▶ **TU TAREA**
Cambia "checkbox" por "casilla" en el tramo de los registros que va desde su comienzo hasta la línea que contiene "Looking at the screenshot, I should tap(108, 200).", ambos extremos incluidos, y escribe de nuevo esas líneas sin ninguna otra modificación.

++++ MATERIAL DE TRABAJO ++++

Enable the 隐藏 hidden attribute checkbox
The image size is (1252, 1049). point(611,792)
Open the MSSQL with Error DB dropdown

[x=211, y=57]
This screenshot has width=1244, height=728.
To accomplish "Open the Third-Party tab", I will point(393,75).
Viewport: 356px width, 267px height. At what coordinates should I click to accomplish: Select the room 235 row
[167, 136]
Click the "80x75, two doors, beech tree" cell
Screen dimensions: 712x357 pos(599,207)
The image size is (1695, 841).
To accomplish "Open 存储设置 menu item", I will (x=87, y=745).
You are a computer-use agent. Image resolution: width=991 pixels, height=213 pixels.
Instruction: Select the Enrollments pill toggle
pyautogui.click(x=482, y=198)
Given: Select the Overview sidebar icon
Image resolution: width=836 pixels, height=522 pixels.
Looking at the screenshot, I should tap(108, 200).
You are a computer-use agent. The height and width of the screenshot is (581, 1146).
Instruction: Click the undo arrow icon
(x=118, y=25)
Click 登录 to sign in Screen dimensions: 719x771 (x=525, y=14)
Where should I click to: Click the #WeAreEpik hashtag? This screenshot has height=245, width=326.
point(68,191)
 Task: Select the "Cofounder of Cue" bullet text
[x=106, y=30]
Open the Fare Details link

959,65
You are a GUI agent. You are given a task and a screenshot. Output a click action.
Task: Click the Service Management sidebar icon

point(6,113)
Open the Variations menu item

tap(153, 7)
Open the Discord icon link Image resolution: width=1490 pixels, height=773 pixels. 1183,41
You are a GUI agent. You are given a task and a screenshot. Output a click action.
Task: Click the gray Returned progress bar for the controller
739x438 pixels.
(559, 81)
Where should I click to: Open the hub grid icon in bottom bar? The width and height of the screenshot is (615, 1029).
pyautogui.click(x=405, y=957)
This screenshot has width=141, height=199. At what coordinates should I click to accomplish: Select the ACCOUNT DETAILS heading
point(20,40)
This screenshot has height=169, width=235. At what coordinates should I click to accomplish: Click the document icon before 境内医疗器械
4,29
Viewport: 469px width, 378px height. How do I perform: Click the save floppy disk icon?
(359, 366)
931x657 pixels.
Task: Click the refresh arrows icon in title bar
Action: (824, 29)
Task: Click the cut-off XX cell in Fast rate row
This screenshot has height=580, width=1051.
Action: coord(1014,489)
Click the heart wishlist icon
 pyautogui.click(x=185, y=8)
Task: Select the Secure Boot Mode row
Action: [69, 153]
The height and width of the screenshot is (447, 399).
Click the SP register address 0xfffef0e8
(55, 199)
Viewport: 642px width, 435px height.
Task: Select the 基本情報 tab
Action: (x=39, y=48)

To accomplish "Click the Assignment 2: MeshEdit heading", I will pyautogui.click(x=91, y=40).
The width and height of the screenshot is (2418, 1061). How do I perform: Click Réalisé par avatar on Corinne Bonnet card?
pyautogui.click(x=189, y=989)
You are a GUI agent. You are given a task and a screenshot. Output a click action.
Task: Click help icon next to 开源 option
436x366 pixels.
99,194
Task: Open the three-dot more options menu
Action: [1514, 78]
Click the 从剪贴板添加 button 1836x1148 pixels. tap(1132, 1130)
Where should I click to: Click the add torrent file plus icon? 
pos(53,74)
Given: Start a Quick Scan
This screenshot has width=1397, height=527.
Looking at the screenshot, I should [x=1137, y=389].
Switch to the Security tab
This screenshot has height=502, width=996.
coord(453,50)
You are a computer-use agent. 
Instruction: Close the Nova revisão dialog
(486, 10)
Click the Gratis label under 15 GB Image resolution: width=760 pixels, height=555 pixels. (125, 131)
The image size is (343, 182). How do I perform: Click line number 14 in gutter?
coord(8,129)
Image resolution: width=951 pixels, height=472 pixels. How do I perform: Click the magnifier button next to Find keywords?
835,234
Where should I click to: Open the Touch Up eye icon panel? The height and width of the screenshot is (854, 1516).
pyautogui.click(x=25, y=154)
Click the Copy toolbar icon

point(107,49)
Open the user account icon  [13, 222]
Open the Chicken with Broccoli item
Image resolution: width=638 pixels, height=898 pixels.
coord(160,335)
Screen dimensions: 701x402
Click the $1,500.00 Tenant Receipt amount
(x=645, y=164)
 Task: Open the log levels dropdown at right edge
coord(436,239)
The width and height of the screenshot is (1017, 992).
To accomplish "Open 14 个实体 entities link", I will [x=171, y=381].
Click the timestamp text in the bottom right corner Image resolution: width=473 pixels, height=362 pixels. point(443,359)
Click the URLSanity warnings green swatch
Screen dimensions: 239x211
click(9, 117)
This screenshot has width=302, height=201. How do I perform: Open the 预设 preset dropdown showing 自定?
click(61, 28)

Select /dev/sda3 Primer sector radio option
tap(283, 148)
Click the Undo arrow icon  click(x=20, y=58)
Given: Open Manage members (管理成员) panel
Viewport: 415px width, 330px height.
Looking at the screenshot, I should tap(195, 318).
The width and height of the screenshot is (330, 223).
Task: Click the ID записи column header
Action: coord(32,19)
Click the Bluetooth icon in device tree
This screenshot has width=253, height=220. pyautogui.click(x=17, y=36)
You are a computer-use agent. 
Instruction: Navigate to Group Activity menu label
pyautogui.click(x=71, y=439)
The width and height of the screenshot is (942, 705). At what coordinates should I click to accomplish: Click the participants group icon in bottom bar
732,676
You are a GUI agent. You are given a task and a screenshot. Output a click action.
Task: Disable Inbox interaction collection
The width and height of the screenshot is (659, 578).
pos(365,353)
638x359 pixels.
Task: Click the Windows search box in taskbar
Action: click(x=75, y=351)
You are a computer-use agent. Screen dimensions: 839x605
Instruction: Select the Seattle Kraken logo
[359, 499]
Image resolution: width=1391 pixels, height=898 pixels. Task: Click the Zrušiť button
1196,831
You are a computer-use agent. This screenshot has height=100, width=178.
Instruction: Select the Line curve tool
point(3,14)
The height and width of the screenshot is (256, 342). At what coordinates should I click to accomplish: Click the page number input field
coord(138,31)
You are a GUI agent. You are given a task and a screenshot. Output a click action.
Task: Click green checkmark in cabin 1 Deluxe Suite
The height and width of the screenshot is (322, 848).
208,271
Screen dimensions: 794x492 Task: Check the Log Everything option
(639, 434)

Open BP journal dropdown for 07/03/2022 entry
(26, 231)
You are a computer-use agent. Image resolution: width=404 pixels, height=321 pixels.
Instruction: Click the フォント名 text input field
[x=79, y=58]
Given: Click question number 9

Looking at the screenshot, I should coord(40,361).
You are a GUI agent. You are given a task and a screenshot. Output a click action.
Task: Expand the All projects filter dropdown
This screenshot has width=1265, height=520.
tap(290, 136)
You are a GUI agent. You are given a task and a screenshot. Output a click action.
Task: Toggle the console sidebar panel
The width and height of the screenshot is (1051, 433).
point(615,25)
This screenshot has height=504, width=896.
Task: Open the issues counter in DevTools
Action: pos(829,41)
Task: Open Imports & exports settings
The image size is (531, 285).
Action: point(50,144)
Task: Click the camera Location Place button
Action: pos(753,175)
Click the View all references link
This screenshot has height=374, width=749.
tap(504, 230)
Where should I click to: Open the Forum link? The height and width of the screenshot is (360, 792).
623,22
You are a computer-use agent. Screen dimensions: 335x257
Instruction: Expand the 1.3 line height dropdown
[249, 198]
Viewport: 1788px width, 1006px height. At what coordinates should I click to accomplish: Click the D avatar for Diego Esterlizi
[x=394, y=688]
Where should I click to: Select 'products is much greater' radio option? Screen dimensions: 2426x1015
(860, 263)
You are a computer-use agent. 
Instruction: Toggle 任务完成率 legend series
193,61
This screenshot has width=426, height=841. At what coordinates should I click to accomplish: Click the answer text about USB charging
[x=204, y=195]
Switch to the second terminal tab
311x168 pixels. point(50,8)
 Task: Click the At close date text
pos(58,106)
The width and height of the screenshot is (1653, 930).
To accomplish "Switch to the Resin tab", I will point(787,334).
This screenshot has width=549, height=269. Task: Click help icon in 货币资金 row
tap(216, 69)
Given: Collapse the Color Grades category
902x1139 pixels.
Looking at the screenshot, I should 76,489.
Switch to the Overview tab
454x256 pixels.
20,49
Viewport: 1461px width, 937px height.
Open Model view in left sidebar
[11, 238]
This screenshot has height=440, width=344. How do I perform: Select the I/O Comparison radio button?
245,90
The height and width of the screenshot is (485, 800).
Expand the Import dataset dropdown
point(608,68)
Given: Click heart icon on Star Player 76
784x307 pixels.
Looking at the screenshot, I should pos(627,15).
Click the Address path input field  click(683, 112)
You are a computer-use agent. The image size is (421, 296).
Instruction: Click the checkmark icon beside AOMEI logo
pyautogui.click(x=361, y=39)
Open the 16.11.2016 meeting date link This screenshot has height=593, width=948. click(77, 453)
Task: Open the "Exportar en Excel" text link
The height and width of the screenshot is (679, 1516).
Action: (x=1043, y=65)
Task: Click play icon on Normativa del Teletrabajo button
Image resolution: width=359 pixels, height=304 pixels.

++++

▶ **LA RESPUESTA**
Enable the 隐藏 hidden attribute casilla
The image size is (1252, 1049). point(611,792)
Open the MSSQL with Error DB dropdown

[x=211, y=57]
This screenshot has width=1244, height=728.
To accomplish "Open the Third-Party tab", I will point(393,75).
Viewport: 356px width, 267px height. At what coordinates should I click to accomplish: Select the room 235 row
[167, 136]
Click the "80x75, two doors, beech tree" cell
Screen dimensions: 712x357 pos(599,207)
The image size is (1695, 841).
To accomplish "Open 存储设置 menu item", I will (x=87, y=745).
You are a computer-use agent. Image resolution: width=991 pixels, height=213 pixels.
Instruction: Select the Enrollments pill toggle
pyautogui.click(x=482, y=198)
Given: Select the Overview sidebar icon
Image resolution: width=836 pixels, height=522 pixels.
Looking at the screenshot, I should tap(108, 200).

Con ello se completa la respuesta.